In [None]:
# ===================================================================
# AI-POWERED DATA CLEANING PIPELINE FOR PLACEMENT EMAILS
# Using: spaCy Transformer + NER + Pattern Matching + Config Integration
# ===================================================================

from __future__ import print_function
import os, json, re, time, logging, unicodedata
import pandas as pd
import numpy as np
from collections import defaultdict, Counter
from typing import List, Dict, Set, Any, Optional

# Import incremental state management
from incremental_state_management import (
    load_processed_ids, save_processed_ids,
    save_checkpoint, load_checkpoint, clear_checkpoint
)

# Setup logging
logging.basicConfig(level=logging.INFO, format="%(asctime)s [%(levelname)s] %(message)s")
logger = logging.getLogger("AI_Cleaning")

# Try importing spaCy
try:
    import spacy
    from spacy.matcher import Matcher, PhraseMatcher
    from spacy.tokens import Span
    SPACY_AVAILABLE = True
    logger.info("spaCy available")
except ImportError:
    SPACY_AVAILABLE = False
    logger.warning("spaCy not available - install: pip install spacy")

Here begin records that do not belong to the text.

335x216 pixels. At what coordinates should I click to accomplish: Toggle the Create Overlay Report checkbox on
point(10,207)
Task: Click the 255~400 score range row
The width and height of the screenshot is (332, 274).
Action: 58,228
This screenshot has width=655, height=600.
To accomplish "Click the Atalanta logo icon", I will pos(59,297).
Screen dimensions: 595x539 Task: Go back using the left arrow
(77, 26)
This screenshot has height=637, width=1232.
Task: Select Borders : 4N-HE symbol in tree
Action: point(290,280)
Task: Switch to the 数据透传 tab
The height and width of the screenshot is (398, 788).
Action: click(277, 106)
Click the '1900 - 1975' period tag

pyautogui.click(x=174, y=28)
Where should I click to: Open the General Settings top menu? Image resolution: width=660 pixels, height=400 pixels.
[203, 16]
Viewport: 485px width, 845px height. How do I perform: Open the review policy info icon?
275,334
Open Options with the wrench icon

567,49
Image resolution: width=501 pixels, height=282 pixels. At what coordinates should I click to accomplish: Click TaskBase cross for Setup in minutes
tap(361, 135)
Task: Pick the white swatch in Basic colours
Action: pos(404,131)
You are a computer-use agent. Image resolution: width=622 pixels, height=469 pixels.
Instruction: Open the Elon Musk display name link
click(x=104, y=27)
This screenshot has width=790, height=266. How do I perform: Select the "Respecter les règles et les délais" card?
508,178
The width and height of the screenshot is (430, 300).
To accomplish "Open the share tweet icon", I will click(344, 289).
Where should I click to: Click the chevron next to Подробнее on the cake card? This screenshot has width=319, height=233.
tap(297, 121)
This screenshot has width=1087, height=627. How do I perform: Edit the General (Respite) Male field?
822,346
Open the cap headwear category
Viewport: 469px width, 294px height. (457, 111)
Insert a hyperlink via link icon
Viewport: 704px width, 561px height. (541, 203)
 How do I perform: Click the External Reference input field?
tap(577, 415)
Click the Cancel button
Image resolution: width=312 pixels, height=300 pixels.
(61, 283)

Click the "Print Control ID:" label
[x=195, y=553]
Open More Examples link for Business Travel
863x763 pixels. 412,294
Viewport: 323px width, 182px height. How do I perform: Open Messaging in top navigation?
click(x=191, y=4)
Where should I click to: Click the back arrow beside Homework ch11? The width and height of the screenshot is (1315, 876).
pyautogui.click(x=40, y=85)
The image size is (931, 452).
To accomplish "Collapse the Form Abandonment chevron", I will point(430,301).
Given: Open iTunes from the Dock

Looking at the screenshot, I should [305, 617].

logger.info("AI-Powered Data Cleaning Pipeline with Incremental Processing")

# Load configuration
def load_config(config_path: str = "config.json") -> Dict[str, Any]:
    try:
        with open(config_path, 'r', encoding='utf-8') as f:
            config = json.load(f)
        logger.info(f"Configuration loaded from: {config_path}")
        return config
    except FileNotFoundError:
        logger.error(f"Config file not found: {config_path}")
        raise
    except json.JSONDecodeError as e:
        logger.error(f"Invalid JSON in config file: {e}")
        raise

CONFIG = load_config()
INPUT_CSV = CONFIG.get('input_csv', '../Phase 1/placement_emails.csv')
OUTPUT_CSV = CONFIG.get('output_csv', 'ai_cleaned_emails.csv')
KNOWLEDGE_BASE = CONFIG.get('knowledge_base', {})
EXTRACTION_PATTERNS = CONFIG.get('extraction_patterns', {})
TEXT_CLEANING_CONFIG = CONFIG.get('text_cleaning', {})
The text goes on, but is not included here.